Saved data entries
————————
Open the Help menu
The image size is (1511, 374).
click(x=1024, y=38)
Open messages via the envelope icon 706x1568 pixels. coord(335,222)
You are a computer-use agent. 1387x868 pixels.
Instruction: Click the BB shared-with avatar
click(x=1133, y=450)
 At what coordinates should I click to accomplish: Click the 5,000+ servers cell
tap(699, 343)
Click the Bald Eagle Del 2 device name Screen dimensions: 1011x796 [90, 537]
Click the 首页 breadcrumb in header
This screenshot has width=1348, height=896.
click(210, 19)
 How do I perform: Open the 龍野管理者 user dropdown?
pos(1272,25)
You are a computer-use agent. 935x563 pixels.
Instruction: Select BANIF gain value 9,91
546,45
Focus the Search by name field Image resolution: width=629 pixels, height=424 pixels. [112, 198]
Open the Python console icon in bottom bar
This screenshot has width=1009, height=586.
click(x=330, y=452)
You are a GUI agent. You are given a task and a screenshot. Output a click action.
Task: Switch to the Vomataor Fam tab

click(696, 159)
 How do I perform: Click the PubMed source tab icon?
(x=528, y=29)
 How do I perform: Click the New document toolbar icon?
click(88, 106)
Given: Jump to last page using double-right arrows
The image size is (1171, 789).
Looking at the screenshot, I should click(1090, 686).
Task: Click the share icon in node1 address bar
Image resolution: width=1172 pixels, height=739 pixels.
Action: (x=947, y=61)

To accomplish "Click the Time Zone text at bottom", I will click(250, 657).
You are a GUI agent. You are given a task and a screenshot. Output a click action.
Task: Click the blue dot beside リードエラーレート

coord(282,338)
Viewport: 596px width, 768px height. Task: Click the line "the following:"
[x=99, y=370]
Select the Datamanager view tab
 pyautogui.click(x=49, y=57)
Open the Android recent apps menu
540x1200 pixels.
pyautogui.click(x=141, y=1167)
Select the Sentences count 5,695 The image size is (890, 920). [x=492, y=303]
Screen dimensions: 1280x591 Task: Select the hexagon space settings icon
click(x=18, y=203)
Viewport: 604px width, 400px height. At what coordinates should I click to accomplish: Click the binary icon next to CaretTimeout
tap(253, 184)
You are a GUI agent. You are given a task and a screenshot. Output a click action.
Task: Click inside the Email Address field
————————
**ASSIGNMENT:**
Every line above that carries the string "menu" should be copied.

**YOUR SOLUTION:**
Open the Help menu
Open the Android recent apps menu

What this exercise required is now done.